Andare in pensione con le quote non funziona. Se Quota 100 è stato un flop, Quota 102 rischia di essere un disastro. Sono solo 3.800 le domande ricevute dall’Inps nei primi cinque mesi dell’anno su un potenziale molto più alto.
Qualcosa non funziona e la pensione anticipata evidentemente non attira come dovrebbe. Tutti che si lamentano, ma poi, a conti fatti, si preferisce posticipare l’uscita. Questione di soldi, come sempre.
Andare in pensione con Quota 102 non conviene a tutti
Lasciare il lavoro a 64 anni con almeno 38 di contributi non conviene a tutti.
Come mai questa disaffezione verso Quota 102? Stando ai calcoli, solo i nati nel 1958 e con 38 anni di contributi traggono pieno vantaggio da Quota 102. Chi è nato dopo non raggiunge l’età anagrafica quest’anno. Mentre chi è nato prima si trova a un passo dalla pensione ordinaria a 67 anni, quindi aspetta.

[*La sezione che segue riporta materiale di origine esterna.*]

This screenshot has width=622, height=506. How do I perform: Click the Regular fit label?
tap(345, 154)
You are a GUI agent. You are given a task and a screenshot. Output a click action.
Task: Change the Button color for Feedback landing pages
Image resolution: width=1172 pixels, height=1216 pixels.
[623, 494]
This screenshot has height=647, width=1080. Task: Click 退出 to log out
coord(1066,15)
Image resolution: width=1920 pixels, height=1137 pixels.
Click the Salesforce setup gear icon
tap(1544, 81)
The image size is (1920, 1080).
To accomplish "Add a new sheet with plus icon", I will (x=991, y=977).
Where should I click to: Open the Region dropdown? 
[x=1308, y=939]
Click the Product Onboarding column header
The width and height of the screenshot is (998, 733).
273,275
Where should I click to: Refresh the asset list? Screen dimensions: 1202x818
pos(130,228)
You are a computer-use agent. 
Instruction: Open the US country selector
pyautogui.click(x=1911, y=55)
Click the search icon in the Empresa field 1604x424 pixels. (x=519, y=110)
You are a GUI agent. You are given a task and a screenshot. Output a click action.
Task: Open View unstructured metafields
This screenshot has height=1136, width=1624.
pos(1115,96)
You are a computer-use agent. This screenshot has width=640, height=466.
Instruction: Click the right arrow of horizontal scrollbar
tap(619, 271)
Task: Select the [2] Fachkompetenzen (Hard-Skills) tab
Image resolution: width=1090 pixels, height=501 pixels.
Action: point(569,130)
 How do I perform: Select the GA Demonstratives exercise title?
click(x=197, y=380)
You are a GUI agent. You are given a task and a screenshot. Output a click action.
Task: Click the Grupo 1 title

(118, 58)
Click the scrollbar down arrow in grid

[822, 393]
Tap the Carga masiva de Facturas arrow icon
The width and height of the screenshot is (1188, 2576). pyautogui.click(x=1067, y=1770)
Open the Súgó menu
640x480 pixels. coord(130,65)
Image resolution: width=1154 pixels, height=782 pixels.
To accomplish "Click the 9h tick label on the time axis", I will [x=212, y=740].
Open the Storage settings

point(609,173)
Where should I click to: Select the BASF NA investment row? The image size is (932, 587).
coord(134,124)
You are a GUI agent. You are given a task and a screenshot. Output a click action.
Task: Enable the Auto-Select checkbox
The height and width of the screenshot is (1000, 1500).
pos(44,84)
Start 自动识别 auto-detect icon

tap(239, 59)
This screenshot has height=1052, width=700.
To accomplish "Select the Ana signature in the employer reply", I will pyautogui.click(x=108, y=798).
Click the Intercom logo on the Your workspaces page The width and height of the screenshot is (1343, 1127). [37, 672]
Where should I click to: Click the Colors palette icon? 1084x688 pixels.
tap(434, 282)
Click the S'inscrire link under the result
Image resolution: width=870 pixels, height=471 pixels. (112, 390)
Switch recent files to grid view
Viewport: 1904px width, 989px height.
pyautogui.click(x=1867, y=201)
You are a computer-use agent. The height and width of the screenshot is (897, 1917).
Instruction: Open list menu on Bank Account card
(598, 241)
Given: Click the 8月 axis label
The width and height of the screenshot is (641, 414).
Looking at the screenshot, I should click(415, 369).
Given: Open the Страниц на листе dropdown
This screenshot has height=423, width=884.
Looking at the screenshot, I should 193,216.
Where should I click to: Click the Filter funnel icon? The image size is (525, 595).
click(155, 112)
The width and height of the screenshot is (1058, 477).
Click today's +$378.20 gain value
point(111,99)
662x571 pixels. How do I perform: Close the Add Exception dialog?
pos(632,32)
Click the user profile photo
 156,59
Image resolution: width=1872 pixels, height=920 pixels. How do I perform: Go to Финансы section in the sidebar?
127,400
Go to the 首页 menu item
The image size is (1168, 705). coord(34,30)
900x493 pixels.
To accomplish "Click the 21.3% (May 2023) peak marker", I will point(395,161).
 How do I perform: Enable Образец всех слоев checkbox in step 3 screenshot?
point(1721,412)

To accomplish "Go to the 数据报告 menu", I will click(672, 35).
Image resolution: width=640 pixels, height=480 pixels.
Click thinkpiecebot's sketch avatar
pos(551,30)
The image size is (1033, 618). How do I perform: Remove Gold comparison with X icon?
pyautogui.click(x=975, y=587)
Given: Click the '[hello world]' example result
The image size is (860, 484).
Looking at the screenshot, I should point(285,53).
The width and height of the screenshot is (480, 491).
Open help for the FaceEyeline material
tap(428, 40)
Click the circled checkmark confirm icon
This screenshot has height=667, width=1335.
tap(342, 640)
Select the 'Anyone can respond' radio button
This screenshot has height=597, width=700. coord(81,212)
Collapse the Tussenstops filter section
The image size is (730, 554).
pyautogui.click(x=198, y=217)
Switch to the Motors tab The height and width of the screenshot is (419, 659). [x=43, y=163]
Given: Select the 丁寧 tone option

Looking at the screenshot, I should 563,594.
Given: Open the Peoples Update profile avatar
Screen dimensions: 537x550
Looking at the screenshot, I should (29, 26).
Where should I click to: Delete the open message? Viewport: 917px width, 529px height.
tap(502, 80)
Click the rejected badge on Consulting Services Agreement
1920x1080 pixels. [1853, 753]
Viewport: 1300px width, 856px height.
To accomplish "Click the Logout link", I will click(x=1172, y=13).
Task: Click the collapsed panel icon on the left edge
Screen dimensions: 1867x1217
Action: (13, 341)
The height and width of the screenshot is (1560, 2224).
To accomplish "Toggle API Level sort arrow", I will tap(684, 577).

Insomma, conviene fare bene alcuni calcoli prima di valutare se andare in pensione con quota 102 conviene oppure no. La domanda che a questo punto ci si pone è: lavorare ancora un po’ oppure andarsene e prendere la pensione?
Quanto costa anticipare l’uscita
La regola da tenere ben presente è che più si ritarda la pensione, maggiore è la rendita. Detto questo, facciamo due conti e vediamo quanto si perde ad anticipare l’uscita di 3 anni per i nati nel 1958.
Prendiamo un lavoratore che ha accumulato per 38 anni un montante contributivo di 200 mila euro e va in pensione a 64 anni di età con il sistema di calcolo misto. Per semplicità teniamo ferma la quota pensione derivante dal calcolo retributivo per i contributi versati prima del 1996.
A conti fatti, il coefficiente di trasformazione che è applicato sul monte contributivo per 64 anni di età è pari al 5,06%.
Andare in pensione con Quota 102, quindi, significa, nel caso limite di un lavoratore classe 1958, a rinunciare a circa 85 euro al mese di rendita. Ovviamente se il lavoratore in questione è classe 1957 subirebbe una penalizzazione inferiore. E così via per coloro che sono nati nel 1956.